Pick out every line of the entries below that contains the word "what", and copy each such line in full.

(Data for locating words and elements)

==============================

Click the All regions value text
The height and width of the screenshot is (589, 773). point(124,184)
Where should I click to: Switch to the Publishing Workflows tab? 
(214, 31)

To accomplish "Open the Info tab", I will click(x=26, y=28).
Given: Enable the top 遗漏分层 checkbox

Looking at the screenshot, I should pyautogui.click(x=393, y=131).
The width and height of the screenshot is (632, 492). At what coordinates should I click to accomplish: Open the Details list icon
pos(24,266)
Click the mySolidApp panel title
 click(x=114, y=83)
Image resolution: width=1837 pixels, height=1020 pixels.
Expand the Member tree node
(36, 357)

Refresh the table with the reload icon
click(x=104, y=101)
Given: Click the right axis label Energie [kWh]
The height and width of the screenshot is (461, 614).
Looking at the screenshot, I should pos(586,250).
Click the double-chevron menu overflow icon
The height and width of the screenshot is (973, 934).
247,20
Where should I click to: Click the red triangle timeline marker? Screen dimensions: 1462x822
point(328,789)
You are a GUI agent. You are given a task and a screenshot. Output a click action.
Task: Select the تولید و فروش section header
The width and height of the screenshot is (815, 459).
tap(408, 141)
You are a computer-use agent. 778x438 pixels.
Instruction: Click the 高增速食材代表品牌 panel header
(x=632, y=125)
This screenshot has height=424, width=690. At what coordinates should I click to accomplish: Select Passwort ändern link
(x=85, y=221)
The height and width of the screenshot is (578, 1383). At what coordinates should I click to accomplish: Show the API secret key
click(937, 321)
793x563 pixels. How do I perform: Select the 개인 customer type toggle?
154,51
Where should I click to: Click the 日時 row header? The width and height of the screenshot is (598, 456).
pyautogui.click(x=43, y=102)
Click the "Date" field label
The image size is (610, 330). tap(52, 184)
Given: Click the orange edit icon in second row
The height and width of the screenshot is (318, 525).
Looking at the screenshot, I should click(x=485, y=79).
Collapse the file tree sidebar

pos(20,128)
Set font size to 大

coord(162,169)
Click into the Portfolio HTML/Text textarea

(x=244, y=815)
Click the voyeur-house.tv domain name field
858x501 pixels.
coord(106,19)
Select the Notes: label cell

==============================

Exercise output.
The width and height of the screenshot is (632, 492). At what coordinates should I click to accomplish: Open the Details list icon
This screenshot has height=424, width=690. At what coordinates should I click to accomplish: Select Passwort ändern link
The height and width of the screenshot is (578, 1383). At what coordinates should I click to accomplish: Show the API secret key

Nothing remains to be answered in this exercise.